Saved entries:

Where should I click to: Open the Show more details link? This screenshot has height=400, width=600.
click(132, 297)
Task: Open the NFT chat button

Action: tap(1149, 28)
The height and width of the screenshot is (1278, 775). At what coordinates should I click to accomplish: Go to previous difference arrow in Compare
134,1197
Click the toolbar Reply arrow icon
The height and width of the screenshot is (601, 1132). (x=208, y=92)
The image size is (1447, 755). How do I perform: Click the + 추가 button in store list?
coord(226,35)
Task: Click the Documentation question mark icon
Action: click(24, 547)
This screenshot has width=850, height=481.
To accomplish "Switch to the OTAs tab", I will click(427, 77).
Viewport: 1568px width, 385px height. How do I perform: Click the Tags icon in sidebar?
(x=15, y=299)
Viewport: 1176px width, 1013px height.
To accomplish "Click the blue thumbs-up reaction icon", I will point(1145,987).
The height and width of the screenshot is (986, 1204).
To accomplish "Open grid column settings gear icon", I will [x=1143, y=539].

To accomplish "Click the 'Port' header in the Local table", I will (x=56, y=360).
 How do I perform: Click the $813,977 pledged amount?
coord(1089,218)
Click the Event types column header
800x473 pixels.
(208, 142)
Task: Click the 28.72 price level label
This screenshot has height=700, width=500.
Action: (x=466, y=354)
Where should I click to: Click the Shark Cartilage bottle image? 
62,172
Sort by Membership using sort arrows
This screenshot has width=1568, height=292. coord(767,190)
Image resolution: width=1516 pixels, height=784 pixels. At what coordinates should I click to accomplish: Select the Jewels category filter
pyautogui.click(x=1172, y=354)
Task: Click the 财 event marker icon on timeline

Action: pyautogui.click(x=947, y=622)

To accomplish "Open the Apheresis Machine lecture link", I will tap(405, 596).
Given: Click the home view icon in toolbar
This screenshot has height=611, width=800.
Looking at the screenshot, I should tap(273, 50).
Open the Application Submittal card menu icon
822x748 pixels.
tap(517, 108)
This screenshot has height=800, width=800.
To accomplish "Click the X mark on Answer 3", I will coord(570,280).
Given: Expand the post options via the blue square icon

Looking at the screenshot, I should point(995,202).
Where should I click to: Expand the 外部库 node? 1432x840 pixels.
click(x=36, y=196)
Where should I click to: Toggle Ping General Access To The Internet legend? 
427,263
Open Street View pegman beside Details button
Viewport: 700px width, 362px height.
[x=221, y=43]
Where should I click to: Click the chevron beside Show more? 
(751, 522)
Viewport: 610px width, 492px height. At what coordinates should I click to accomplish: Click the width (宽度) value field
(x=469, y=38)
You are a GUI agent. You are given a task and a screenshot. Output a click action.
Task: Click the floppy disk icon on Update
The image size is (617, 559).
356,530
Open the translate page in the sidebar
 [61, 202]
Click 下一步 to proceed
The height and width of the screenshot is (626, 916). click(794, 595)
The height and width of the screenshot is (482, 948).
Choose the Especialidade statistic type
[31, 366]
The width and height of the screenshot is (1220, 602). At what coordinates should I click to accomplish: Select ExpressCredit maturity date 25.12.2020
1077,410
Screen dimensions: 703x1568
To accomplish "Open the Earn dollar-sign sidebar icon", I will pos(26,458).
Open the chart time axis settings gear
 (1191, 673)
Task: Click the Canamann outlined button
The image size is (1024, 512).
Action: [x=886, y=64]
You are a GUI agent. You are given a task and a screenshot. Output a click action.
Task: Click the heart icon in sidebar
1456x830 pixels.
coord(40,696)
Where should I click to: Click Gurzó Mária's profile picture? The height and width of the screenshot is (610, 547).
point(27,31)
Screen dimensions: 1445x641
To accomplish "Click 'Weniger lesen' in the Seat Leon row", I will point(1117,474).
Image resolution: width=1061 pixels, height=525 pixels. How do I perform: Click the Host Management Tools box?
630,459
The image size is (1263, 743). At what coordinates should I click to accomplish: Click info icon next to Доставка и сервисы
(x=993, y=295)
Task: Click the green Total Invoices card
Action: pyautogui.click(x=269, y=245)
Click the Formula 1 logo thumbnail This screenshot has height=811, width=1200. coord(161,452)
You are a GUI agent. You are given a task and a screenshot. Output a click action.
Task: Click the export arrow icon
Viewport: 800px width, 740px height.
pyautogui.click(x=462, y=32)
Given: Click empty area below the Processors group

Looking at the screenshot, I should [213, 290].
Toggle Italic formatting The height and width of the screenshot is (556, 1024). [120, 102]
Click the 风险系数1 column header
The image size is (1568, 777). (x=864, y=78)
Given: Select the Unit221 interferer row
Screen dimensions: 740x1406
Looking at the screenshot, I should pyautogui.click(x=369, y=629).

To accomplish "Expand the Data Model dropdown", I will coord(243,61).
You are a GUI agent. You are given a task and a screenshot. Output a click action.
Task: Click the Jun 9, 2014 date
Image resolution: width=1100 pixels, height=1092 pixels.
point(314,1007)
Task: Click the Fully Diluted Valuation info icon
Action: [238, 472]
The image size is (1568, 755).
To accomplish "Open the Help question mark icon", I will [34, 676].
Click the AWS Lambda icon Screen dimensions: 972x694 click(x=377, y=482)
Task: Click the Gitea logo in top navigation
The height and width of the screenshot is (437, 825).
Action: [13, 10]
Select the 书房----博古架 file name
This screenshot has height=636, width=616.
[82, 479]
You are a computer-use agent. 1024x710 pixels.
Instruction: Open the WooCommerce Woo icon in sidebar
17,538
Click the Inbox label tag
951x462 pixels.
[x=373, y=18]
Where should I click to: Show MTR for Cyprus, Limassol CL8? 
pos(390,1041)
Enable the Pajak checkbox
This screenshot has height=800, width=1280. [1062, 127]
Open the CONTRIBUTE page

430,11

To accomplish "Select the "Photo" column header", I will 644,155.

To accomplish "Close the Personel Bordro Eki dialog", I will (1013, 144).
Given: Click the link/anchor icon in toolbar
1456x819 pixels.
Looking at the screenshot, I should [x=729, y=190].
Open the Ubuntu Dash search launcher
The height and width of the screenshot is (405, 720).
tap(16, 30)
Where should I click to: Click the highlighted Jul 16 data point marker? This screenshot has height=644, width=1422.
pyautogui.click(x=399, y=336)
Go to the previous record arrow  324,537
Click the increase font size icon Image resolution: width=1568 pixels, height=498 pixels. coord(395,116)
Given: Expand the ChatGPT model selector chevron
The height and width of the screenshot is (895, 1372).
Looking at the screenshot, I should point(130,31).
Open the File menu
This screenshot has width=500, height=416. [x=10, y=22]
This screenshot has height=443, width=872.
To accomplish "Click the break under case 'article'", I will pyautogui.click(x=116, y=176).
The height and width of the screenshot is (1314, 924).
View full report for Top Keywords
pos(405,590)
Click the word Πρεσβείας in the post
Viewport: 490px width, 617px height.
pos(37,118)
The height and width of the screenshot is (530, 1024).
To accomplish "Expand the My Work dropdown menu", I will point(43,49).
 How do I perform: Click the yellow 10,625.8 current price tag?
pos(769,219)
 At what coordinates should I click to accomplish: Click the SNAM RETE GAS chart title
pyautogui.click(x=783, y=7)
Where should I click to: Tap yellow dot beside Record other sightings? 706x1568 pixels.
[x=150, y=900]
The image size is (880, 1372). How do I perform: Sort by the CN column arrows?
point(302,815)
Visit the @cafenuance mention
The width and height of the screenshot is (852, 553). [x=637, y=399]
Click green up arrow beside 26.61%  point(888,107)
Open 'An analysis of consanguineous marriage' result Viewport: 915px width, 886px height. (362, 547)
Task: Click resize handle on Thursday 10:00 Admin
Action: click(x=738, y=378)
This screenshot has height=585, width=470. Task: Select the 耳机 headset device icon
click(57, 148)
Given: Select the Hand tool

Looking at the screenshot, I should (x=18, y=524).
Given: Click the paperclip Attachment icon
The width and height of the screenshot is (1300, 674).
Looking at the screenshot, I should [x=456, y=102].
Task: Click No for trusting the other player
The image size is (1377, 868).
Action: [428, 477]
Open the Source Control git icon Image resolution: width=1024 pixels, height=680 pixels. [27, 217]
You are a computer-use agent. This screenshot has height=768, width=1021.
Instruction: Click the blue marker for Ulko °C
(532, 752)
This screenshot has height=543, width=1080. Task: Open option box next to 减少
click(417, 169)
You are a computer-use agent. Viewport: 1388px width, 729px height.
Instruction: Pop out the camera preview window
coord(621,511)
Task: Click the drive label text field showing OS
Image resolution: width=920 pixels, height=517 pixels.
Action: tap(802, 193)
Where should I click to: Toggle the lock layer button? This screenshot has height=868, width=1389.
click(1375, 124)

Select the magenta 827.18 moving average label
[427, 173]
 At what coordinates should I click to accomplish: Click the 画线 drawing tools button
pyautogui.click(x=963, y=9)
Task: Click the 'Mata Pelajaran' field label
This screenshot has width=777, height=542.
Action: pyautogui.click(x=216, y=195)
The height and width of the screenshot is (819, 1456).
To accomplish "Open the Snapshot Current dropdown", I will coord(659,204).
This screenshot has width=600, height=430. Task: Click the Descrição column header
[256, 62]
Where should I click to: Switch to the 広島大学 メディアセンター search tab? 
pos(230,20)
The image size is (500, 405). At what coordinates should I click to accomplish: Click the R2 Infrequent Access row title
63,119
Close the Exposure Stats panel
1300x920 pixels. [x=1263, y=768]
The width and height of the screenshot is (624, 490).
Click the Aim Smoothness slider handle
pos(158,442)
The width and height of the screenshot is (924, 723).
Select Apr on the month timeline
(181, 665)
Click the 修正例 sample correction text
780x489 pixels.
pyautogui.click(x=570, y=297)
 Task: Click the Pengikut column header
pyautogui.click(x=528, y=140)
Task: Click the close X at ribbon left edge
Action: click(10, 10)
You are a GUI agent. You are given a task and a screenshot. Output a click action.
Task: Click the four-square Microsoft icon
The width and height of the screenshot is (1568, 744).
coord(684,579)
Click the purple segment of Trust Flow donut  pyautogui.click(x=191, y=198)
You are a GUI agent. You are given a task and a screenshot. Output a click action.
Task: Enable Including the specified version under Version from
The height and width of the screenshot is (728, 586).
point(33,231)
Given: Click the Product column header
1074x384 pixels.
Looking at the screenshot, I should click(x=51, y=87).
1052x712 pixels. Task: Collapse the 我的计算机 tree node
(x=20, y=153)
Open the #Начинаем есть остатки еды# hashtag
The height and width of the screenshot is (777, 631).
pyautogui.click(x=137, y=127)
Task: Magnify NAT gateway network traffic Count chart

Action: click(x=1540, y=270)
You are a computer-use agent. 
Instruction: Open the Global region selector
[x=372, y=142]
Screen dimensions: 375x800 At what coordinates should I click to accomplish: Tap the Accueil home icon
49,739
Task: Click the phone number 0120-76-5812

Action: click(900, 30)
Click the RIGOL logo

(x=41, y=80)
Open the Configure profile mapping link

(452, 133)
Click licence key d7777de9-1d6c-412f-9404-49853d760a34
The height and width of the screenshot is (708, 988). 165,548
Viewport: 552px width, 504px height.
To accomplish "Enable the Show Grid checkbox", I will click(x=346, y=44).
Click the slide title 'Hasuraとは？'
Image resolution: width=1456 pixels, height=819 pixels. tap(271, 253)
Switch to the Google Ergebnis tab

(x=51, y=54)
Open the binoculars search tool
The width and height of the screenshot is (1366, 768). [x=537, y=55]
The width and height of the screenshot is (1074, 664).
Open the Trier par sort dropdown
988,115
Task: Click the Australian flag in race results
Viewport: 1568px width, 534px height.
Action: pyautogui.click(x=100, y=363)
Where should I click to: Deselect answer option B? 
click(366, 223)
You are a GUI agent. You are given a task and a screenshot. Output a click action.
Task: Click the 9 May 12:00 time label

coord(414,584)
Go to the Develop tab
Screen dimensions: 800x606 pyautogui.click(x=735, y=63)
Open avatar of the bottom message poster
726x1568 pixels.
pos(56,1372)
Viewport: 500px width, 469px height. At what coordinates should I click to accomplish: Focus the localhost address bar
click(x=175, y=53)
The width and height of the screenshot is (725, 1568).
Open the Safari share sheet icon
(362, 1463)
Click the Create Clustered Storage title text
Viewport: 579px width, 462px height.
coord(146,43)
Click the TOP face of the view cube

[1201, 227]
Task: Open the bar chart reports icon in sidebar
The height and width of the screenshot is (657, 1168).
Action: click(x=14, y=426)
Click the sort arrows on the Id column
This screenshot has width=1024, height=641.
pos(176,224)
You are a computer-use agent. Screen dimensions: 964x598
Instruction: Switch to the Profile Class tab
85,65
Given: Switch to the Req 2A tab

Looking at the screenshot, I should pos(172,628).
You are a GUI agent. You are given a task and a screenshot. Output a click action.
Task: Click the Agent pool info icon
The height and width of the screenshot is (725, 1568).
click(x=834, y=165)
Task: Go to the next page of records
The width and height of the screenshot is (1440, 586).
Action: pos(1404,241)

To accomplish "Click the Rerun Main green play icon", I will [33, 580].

REQUIREMENT: Reading through the records above, report each line in which the string "under" is found.

RESULT FOR THIS EXERCISE:
To accomplish "Click the break under case 'article'", I will pyautogui.click(x=116, y=176).
Task: Enable Including the specified version under Version from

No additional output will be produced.